NWRC scientists, in collaboration with other APHIS researchers and the Wyoming Game and Fish Department, evaluated the contraceptive efficacy of a gonadotropin-releasing hormone vaccine (GonaCon™) in female elk. In 2004, cows were given a single immunization of either 1,000 milligrams or 2,000 milligrams of GonaCon and were then compared with a group of control elk. In 2004, 2005, and 2006, cows were grouped with bulls for the breeding season. Blood samples were taken each spring for pregnancy testing, progesterone assays, and antibody titers. For cows given 1,000 milligrams of GonaCon, 86, 90, and 100 percent were infertile during 2005, 2006, and 2007, respectively. For cows given 2,000 milligrams of GonaCon, 90, 100, and 100% were infertile. Rates of infertility for control cows were 23, 28, and 0% for the same periods.
These results indicate that either dose of GonaCon prevented the pregnancy of elk cows for at least three years. The researchers conclude that GonaCon has potential as part of an integrated strategy to control brucellosis and manage elk populations.
Diazacon Use in Rose-Ringed Parakeets—Rose-ringed parakeets (Psittacula krameri), also known as ring-necked parakeets, are native to central Africa and Asia, but through accidental and deliberate release, populations are now established in Europe, Japan, and the United States. As an invasive, non-native species, the rose-ringed parakeet has raised conservation concerns, because its early breeding season and preference for established nest cavities places it in potential conflict with native cavity-nesting birds. Potential economic impacts on agriculture, conservation concerns, and mixed public opinion regarding the species have highlighted the need to develop new management options.

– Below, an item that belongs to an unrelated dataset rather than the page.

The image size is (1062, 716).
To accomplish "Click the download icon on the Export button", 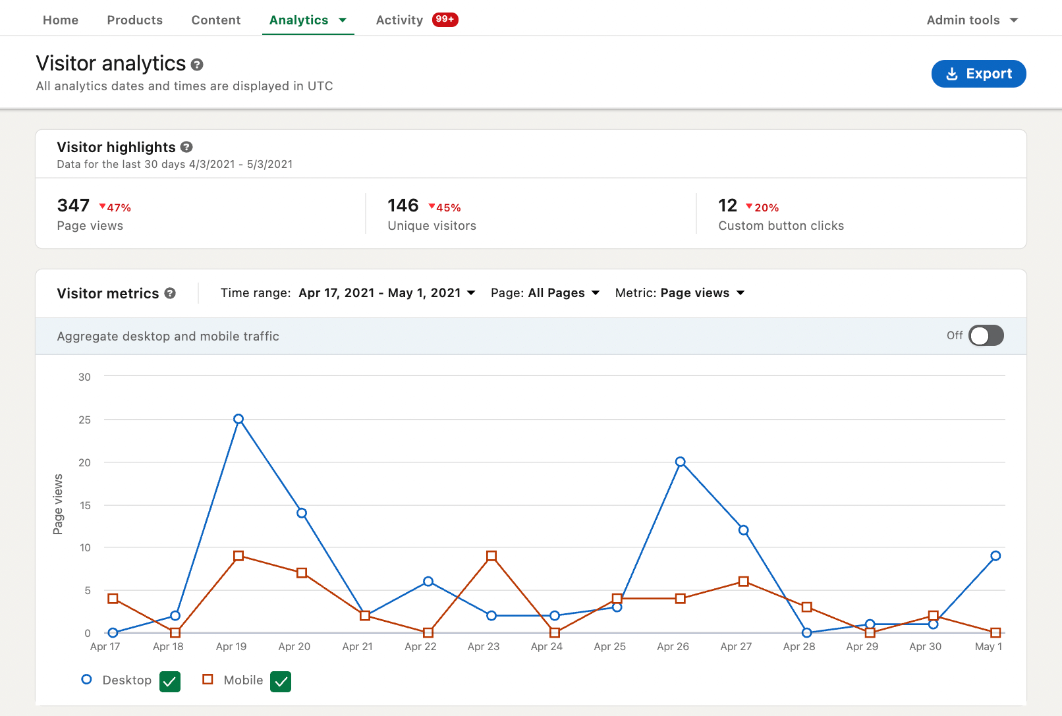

The chemical 20,25-diazacholesterol dihydrochloride (diazacon) has previously been used to reduce reproductive output in avian species through reduction of blood cholesterol and cholesterol-dependent reproductive hormones. In a recent study, NWRC and researchers at the United Kingdom's Food and Environment Research Agency orally dosed captive rose-ringed parakeets with a solution of either 9 milligrams/kilograms (mg/kg) or 18 mg/kg of diazacon for up to 10 days. Researchers found that a dose of 18 mg/kg for 10 days temporarily reduced blood cholesterol levels with no adverse side effects. Further evaluation showed the 18 mg/kg-dose level reduced fertility in rose-ringed parakeets in a captive breeding population. Egg fertility rates were reduced by 54.2% for the first clutch and 66.5% for the second clutch, compared to control birds.
Based on these results, researchers conclude that diazacon has potential for fertility control in rose-ringed parakeets if a suitable formulation and delivery system is developed for free-living populations.
NWRC's economist modeled the cost effectiveness of using OvoControl-G versus egg addling, oiling, or other nest-destruction techniques to manage nuisance Canada geese at two locations in Oregon. Assuming that the biological effects of egg oiling, addling, and destroying nests are similar to those of OvoControl G, researchers used a cost-effectiveness analysis (CEA) to evaluate the costs associated with the different methods and determine which method minimizes those costs. The model also evaluated the effects of the presence of nontargets, alternative foods, and public support on cost efficacy. Results showed that at low goose densities (less than 35 pairs of geese), fixed labor was a significant portion of costs. As goose densities increase, OvoControl-G becomes more cost effective than other methods, such as egg oiling or addling.
The analysis provides useful information for wildlife managers, as they can use this model to determine whether OvoControl-G will provide a successful and cost-effective tool for controlling populations of Canada geese in specific management areas.